GOAL:
From the clothing profile below, list the colors of the jigsaw pieces on the front cover of the poetry book.

EXCERPT:
====================
At one point in the conversation that follows (in response to a request from me) he proceeds to put on, over this ensemble, one of the colourful but otherwise inanimate jackets he’s bought forth, and had lain over an armchair. And of course he chooses the one that best co-ordinates with the outfit he’s wearing today. The jacket he models is pale blue, with pin-stripes of white, and he rushes out of the room to find a matching silken handkerchief for his breast pocket; thereby displaying his impressive sensitivity to (even impromptu/demanded) smartness.
“I’ve often been called dapper,” he’d tells me at the start of our conversing about clothes. “Because I like always to match my handkerchief and tie…When I wear that jacket [he points to the one before us that has a matching waistcoat beneath] I always wear it with a pocket watch on a chain.”
The other 5 colours that will seem to me afterwards to sum him up best are the colours of the other jackets that remain lying prone before us. After again referring to colour charts for accuracy I decide they are arguably best described as: Tea green; pale Ochre/Bronze brown; Burgundy red (with a Navy blue lining); Navy blue (with a Gold satin lining); Olive (almost khaki). There’s also one made from a tweed weave (the one with the waistcoat) and, I point out, that it coincidentally has very fine stripes of each of the other colours woven through it. Surely such choices (such colours) are woven through his life. When he hands me a book of his poetry called ‘Not all the Pieces fit’ I see the front cover design (by Sophie Clausen) is of the shape of a man in profile with his face overlain by jigsaw pieces. And the colours of those pieces are, of course: Gentian blue; Burgundy red; Bronze; Tea Green; Gold (the only one that’s missing is Navy).
====================
LISTED ENTRIES:
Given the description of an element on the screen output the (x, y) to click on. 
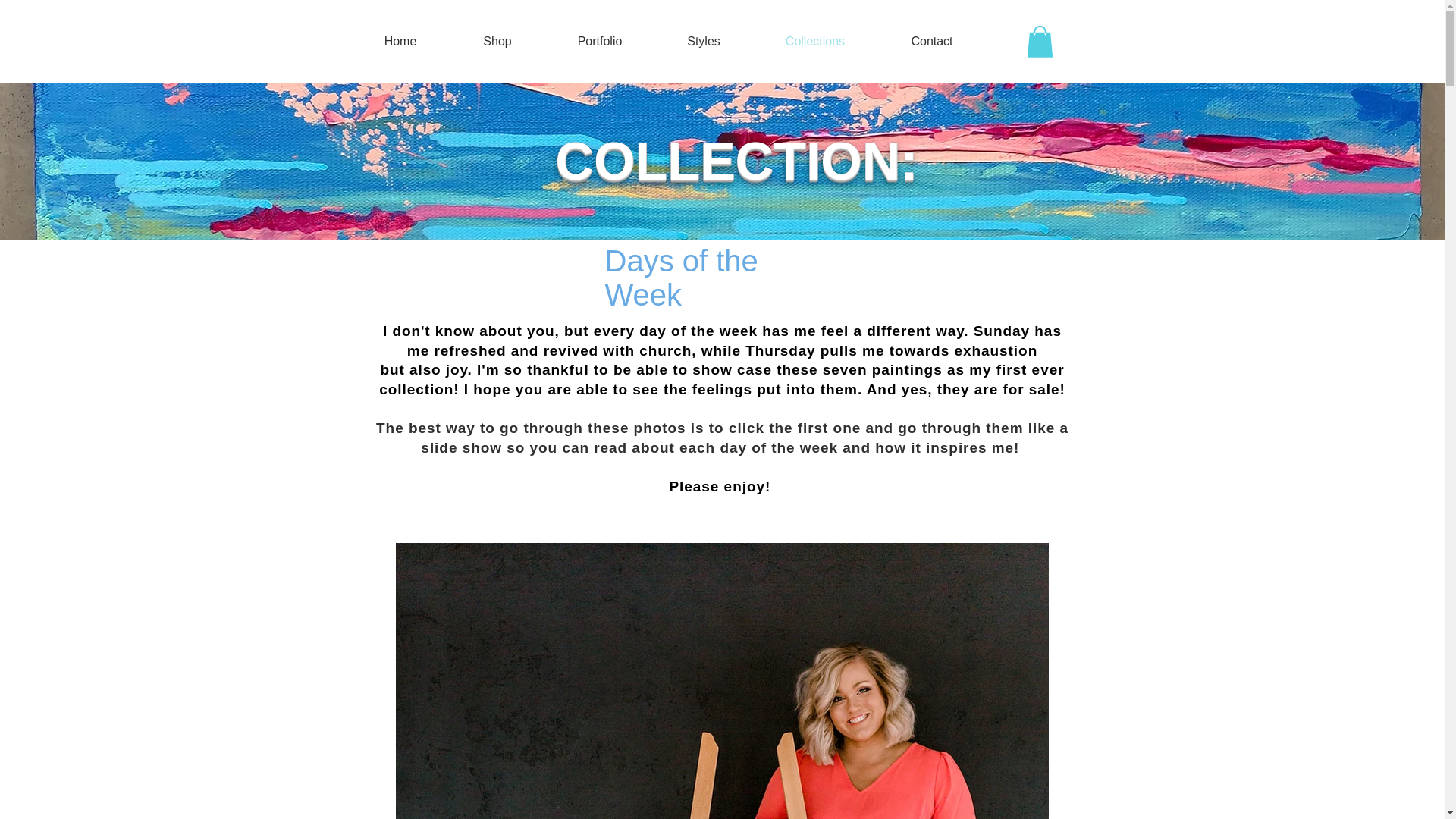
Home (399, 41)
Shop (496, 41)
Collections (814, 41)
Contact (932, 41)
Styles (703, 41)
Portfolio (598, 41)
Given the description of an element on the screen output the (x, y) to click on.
====================
WRITTEN RESPONSE:
Gentian blue, Burgundy red, Bronze, Tea Green, Gold